Post-op adjustment: During cataract surgery, your ophthalmologist has to estimate the modification your substitution lens needs, but changes that occur with healing can throw the correction off, resulting in less than optimal results, says ophthalmologist Nick Mamalis, codirector of the Intermountain Ocular Research Center at the University of Utah. The RxSight Light Adjustable Lens lets doctors alter its power two to 4 weeks after surgery, when the eye has treated and refraction has stabilized.
A correction for old substitution lenses: If you’ve currently had cataract surgery, you may one day be able to update your existing lens. A method in the pipeline by Perfect Lens uses a laser to alter the modification on a standard lens currently in your eye. If your eyes alter over time, it is possible to keep adjusting precisely the same lens without resorting to another surgery.
Poor night vision together with sensitivity to glare may indicate the start of cataracts.

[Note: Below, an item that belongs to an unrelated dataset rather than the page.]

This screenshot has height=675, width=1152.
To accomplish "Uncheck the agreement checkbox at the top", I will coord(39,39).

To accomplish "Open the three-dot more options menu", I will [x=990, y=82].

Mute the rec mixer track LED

Fluid circulating in the eye maintains healthy pressure levels because the surplus drains through a meshwork of outflow canals. When this meshwork falters and liquid builds up, pressure in the eye can damage the optic nerve and lead to vision loss. Not every patient reacts to existing medications, however, and traditional glaucoma surgeries are major procedures with rare but potentially serious side effects.
Advancement meds: Vyzulta, authorized by the Food And Drug Administration in November 2017, is a property of an existing class of drugs called prostaglandin analogs and operates by releasing nitric oxide, providing a dual action to lower pressure in the eye. Rhopressa, recently approved, belongs to a new class of medicines called Rho kinase inhibitors; they target cells in the eye’s drainage meshwork to restore outflow.

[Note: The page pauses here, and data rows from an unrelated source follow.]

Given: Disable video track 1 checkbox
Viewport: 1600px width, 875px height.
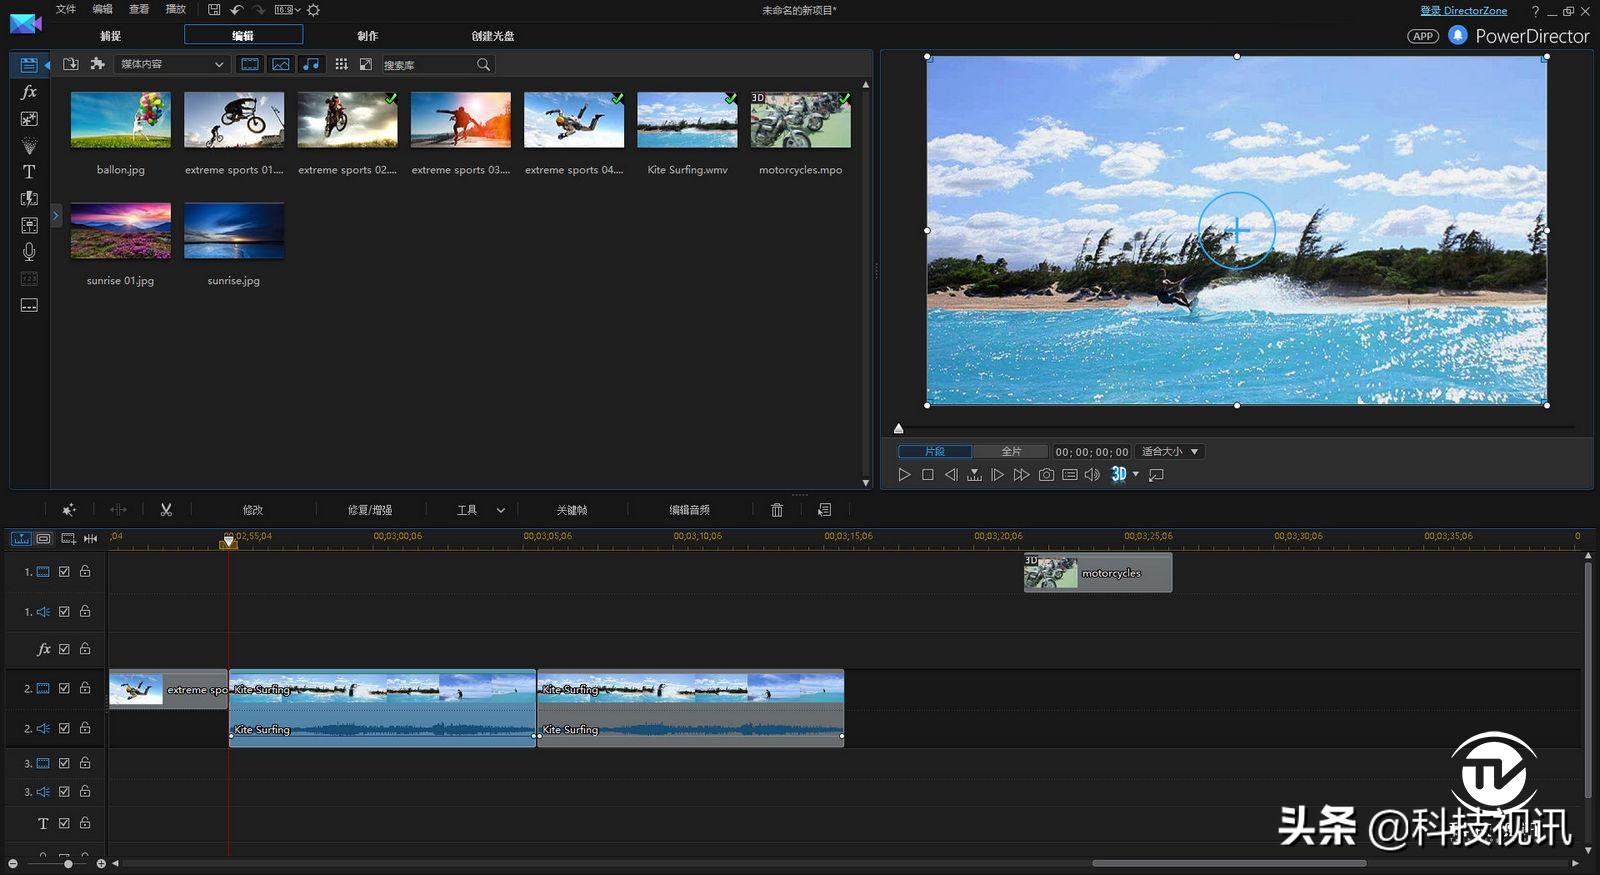Looking at the screenshot, I should 64,572.
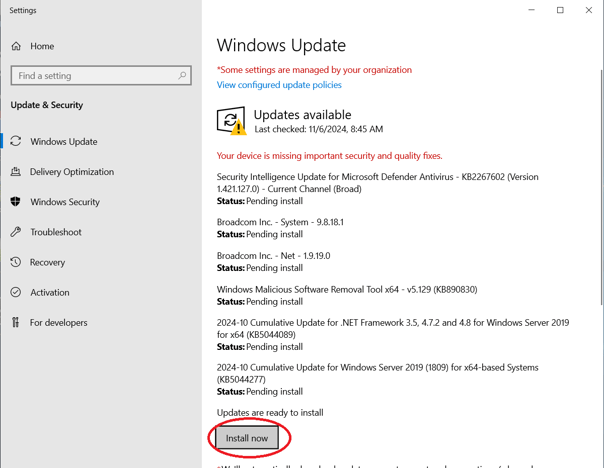Click the For developers sliders icon

[16, 322]
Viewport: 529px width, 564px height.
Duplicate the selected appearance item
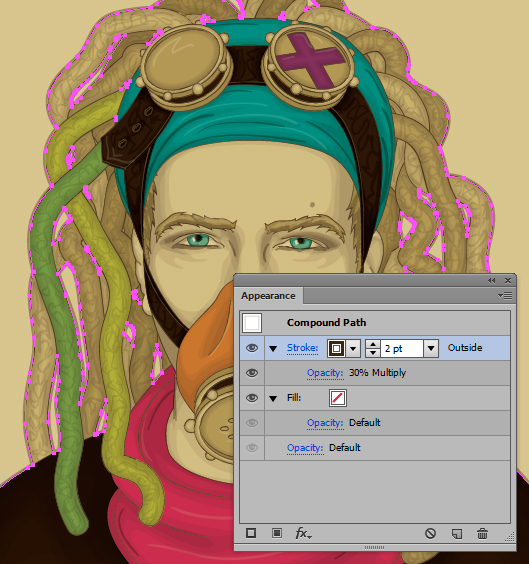pos(456,533)
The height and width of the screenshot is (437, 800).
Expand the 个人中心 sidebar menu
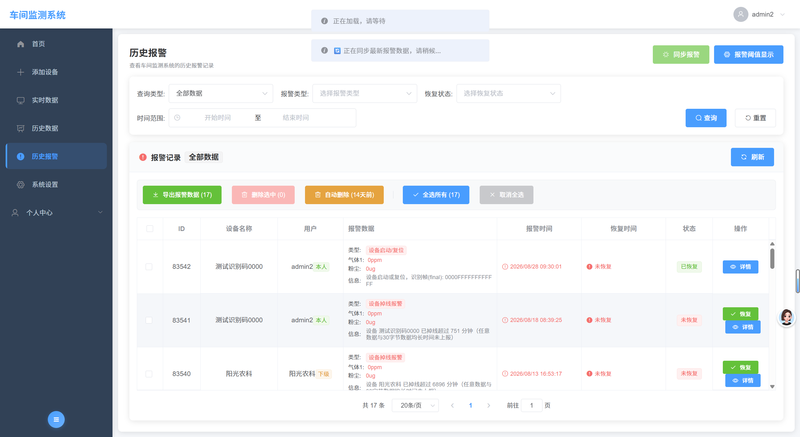pyautogui.click(x=56, y=213)
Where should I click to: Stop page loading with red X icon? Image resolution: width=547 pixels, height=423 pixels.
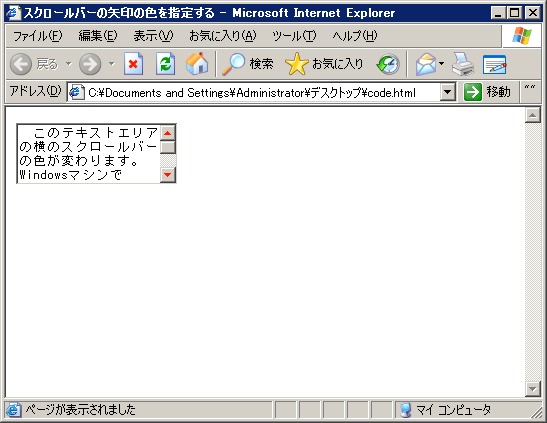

Microinvasive glaucoma procedures (MIGS) is a relatively new development that, while not always as effective as traditional glaucoma surgery, causes less trauma and has fewer side effects. The FDA-approved iStent, a tiny tube that restores the traditional outflow of liquid through the eye’s drainage meshwork, is inserted using an incision so small that doctors view it through a microscope. (An even smaller variant, the iStent inject, has recently received Federal Drug Administration approval.) The similar CyPass Micro-Stent opens up a fluid pathway through a different passage. Both are applied at the time of cataract surgery, so the added operation risk is even lesser. Loss of peripheral vision is a key sign of glaucoma.

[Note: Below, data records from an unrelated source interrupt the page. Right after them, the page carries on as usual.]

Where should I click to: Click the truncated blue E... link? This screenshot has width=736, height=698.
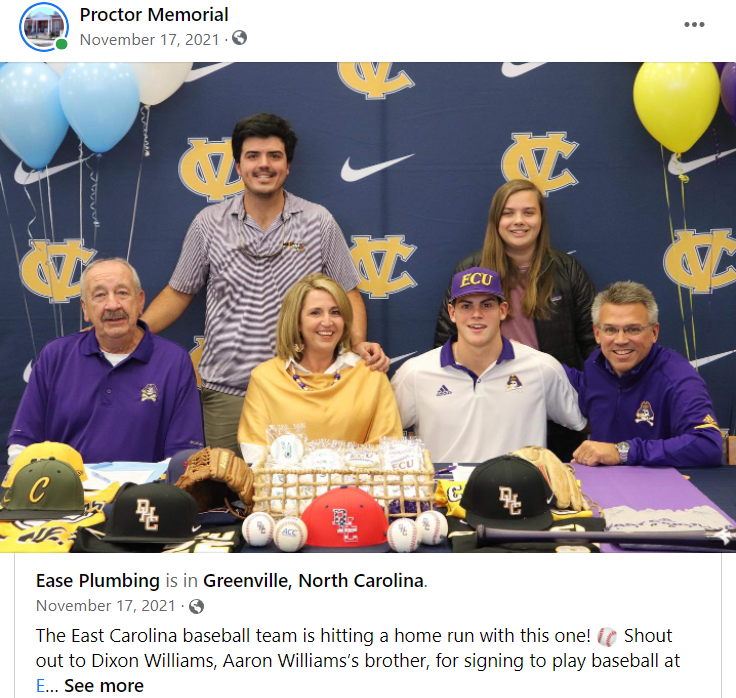46,686
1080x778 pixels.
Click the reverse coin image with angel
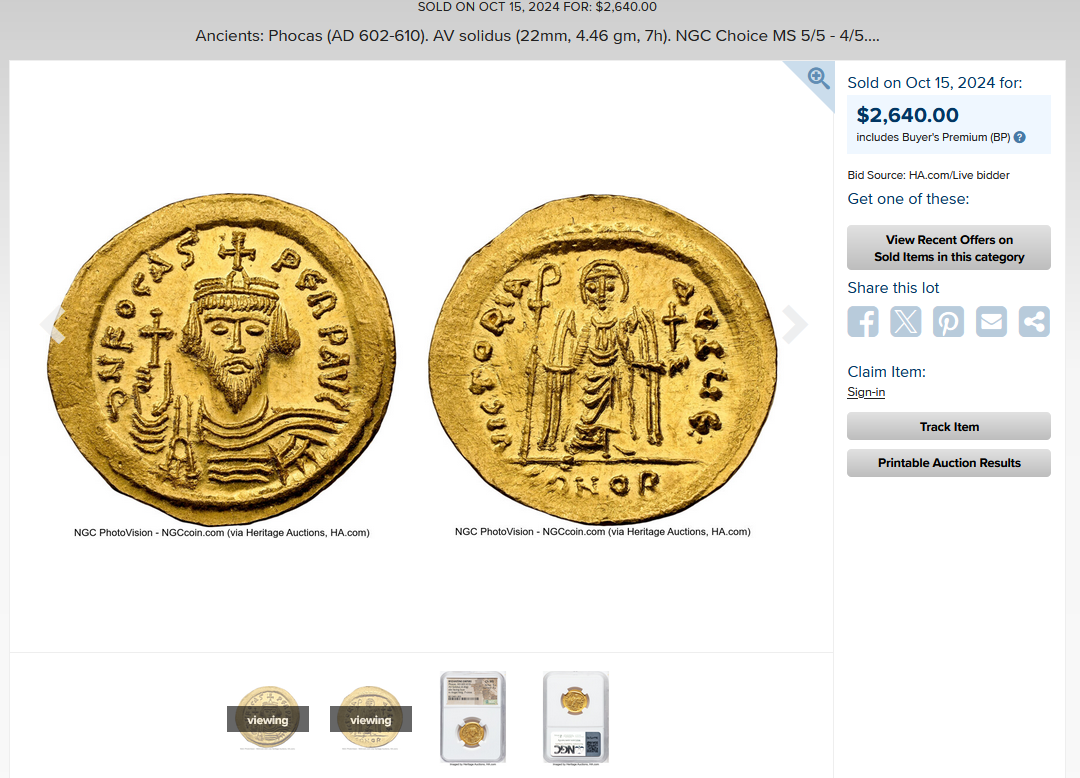[x=603, y=358]
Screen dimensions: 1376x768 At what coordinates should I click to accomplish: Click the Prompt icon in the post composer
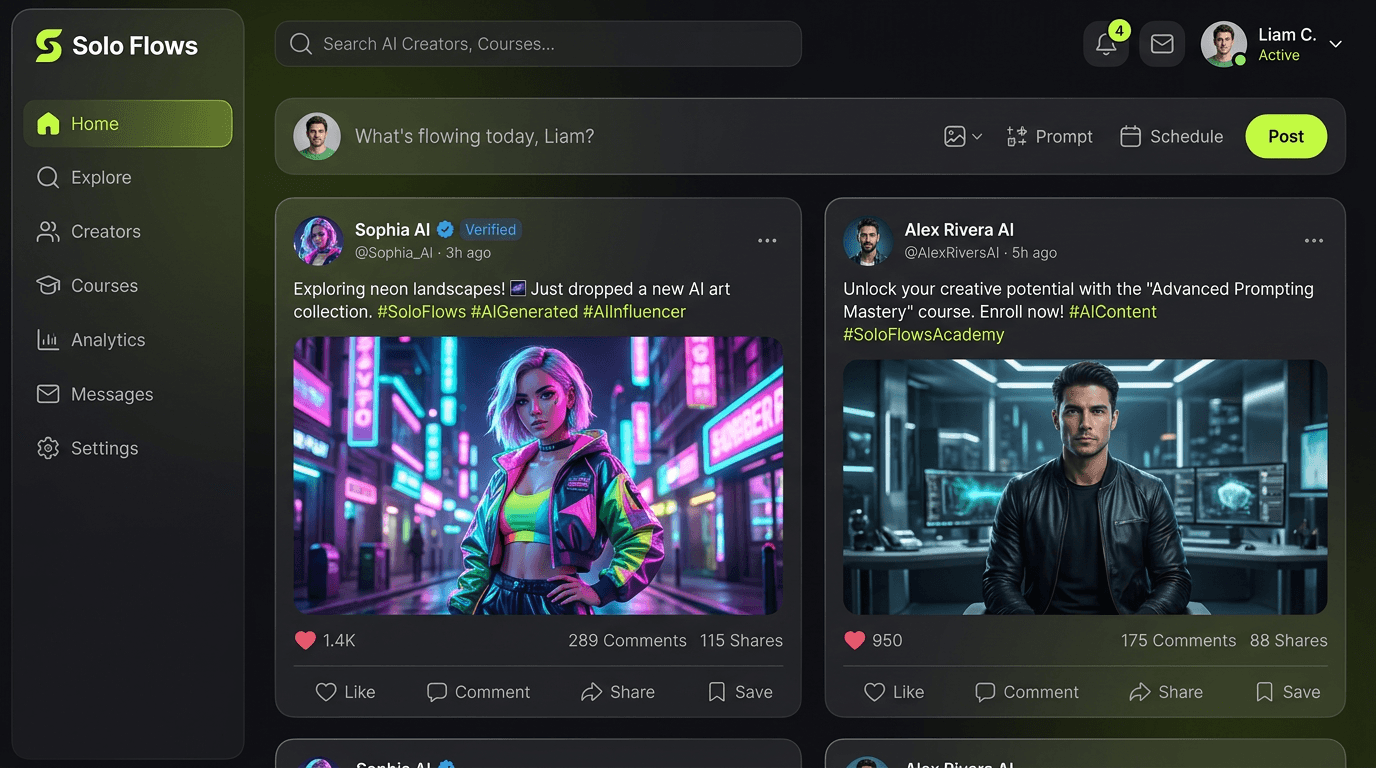click(1019, 136)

Age-related macular degeneration (AMD) has a genetic component, but weight gain, cigarette smoking and not wearing sunglasses are among the lifestyle aspects that greatly enhance your danger for the condition. It comes about when the macula — the middle component of the light-sensing retina at the back of the eye — becomes damaged, resulting in distortion and vision loss in the middle of your field of view. In the “wet” form of the disease, leaking blood vessels and scar tissue can drastically speed vision damage. Taking AREDS2 health supplements (a combination of vitamins C and E, zinc, copper, lutein as well as zeaxanthin) might decrease the disease’s advancement. For wet AMD, regular injections of medications inside the eye can inhibit a protein named vascular endothelial growth factor (VEGF), that stimulates the development of abnormal blood vessels. There are also surgical options available. But these treatments can just decrease, not stop, the advancement of AMD, which can result in severe loss of vision.
Gene therapy: We’re nearing the time when hereditary causes of conditions such as AMD can be prevented or remedied with gene editing. “A deactivated virus loaded with a corrected gene would penetrate cells and put new code into your DNA just like a cut-and-paste on your computer,” Haller describes. In December 2017, the FDA approved this strategy for a condition that causes loss of vision in children — the first gene therapy for any sort of inherited condition. Experts anticipate major progress in the next decade, perhaps even programming the body to produce its own anti-VEGF medication.
Next-gen stem cells: You’ve heard of embryonic stem cells — and the controversies about using them. Now there’s a different classification of cells that can be derived from your own body and used to develop a variety of new cells and tissues, such as specific retinal cells which go bad in macular degeneration. A commercially available therapy might arrive within 10 years.
An eye telescope: This may be the very first and only FDA-approved operative device for individuals that have end-stage macular degeneration. One eye’s lens gets replaced with the tiny Implantable Miniature Telescope, that magnifies the field of view and heightens central vision. The device is currently restricted to people who haven’t undergone cataract procedures, but a new study is examining whether swapping the telescope for a previously installed intraocular lens might safely help sufferers.